BM : Ton dernier CD s’intitule ‘Monsieur Sangally’. Tu as voulu te la faire façon ‘Monsieur Eddy’, ou ‘Monsieur Henri’… ?
JS :
(rires) Oui,….tout à fait…. ! Je me suis dit que si Eddy Mitchell et Henri Salvador avaient une telle notoriété et qu’ils vendaient autant de disques, c’était sans doute parce que tous les deux avaient sorti un album sous le titre ‘Monsieur’… ! (rires)

BM : Oui, mais dans ce cas il aurait fallu le signer ‘Monsieur Jean’,…mais je dois avouer que cela fait moins classe que ‘Monsieur Sangally’….
JS :
(rires) C’est vrai…. ! Mais ce titre, c’est surtout pour bien signaler que tous les morceaux de l’album sont des compositions personnelles. Et j’ai été très touché par l’accueil que cet album a reçu, aussi bien auprès de la presse spécialisée qu’auprès du public. Comme quoi, mon idée n’était pas aussi mauvaise que ça, non… ? (rires)

BM : Tu nous disais tout à l’heure que rien ne remplace la scène. A quand donc un enregistrement ‘live’ ?
JS :
J’aimerais beaucoup pouvoir faire un album enregistré en public, mais le jour où je le ferai il faudra qu’il soit de grande qualité ; pas un enregistrement fait à la va vite et n’importe comment. Non, un album enregistré en public, c’est beaucoup de temps, beaucoup de moyens financiers, et…beaucoup de travail. Mais oui, j’y pense…

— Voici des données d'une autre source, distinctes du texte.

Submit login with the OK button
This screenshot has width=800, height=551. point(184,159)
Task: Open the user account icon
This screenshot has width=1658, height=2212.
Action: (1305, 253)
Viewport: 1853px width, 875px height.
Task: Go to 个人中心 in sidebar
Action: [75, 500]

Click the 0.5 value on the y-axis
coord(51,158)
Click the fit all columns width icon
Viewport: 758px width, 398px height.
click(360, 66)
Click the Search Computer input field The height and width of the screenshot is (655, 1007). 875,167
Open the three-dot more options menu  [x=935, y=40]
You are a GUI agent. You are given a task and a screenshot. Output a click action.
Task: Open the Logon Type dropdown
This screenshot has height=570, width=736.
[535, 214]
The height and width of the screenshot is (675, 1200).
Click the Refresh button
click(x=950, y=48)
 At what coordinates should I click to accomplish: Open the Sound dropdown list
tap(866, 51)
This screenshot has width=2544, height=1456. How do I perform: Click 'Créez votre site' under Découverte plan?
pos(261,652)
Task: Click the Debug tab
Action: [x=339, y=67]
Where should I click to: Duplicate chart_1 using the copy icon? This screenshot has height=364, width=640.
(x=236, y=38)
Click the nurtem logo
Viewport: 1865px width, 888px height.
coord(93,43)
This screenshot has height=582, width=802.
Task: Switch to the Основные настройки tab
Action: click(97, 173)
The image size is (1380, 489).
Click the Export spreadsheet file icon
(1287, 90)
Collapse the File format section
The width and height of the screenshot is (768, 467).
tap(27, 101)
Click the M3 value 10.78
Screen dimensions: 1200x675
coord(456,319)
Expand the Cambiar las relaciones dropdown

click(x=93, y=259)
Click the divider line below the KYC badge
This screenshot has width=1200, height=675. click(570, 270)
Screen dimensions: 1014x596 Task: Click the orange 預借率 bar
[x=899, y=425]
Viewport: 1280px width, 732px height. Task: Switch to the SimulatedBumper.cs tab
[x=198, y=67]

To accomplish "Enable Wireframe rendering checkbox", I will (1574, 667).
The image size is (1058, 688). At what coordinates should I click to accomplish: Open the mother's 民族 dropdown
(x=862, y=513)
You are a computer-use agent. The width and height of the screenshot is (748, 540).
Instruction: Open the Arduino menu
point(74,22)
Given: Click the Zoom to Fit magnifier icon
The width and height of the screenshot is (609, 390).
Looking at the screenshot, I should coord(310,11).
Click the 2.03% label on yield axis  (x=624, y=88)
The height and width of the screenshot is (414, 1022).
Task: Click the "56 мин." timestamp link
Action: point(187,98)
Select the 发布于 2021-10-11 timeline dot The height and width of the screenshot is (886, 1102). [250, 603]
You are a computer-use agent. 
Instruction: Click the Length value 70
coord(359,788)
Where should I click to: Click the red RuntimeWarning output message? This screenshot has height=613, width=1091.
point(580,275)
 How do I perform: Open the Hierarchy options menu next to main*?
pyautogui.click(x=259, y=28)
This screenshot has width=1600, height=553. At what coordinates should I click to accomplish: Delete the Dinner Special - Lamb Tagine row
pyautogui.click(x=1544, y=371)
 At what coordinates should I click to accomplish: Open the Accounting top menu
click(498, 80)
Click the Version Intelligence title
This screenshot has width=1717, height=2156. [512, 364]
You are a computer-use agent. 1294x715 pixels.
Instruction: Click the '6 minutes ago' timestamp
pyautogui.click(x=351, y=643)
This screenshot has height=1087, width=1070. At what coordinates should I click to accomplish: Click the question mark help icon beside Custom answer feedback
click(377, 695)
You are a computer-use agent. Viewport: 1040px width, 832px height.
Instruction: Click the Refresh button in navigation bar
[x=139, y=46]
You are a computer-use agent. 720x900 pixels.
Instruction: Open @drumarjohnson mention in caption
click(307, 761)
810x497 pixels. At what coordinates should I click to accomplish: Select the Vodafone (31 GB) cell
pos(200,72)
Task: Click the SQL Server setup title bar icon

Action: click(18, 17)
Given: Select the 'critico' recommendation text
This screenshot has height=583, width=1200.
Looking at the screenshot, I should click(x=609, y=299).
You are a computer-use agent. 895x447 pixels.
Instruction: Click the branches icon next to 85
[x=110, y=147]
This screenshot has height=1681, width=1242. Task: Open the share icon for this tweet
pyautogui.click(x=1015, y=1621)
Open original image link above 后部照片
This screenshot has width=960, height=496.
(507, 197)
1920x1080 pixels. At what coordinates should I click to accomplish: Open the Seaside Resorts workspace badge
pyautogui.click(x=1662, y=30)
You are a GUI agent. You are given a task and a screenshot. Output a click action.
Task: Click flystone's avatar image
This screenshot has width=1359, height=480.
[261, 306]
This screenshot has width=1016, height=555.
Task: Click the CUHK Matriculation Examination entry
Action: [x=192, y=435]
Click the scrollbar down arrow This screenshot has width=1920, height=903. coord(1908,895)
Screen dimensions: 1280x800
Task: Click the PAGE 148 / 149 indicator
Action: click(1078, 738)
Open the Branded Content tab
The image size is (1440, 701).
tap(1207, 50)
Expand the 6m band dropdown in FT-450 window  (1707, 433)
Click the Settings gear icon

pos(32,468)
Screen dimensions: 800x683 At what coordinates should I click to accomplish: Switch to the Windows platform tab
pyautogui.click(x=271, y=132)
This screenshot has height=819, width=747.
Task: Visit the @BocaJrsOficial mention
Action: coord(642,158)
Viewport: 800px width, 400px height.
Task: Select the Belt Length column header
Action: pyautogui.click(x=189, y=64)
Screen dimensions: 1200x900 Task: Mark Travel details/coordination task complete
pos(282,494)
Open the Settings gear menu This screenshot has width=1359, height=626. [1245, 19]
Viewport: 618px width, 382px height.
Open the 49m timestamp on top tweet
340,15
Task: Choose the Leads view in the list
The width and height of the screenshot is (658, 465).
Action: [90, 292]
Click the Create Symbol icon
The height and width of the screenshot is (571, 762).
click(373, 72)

BM : Dans ce dernier album, on retrouve un grand nombre de musiciens qui tournent avec toi, ou que tu croises assez souvent.
JS :
Oui, la majorité des musiciens que l’on entend sur l’album ‘Monsieur Sangally’ sont des musiciens du Jean Sangally Blues Band (*), mais on y retrouve aussi des invités, qui sont des amis, comme Pascal Mikaelian à l’harmonica, lui dont Bill Deraime a dit qu’il était le meilleur joueur d’harmonica au monde. Jouer du Blues, il faut que ce soit un plaisir, et ce plaisir j’aime le partager, avec d’autres musiciens comme avec mon public.

BM : Et l’humour dans tout ça ? Tu penses que l’on peut avoir de l’humour et être un bluesman,…et noir… ?
JS :
(rires) Justement,…justement. Pourquoi les chanteurs de Blues devraient-ils faire la gueule et être tristes ? Ils ont les mêmes droits au bonheur et au plaisir que tous. Voire même plus que les autres… ! (rires)

BM : Ce dont tu es le plus fier ?
JS :
Ma famille.

BM : Ton émission de télé préférée ? Vie publique – Vie privée ?
JS :
(rires) Oui, surtout celle où je suis passée… (rires)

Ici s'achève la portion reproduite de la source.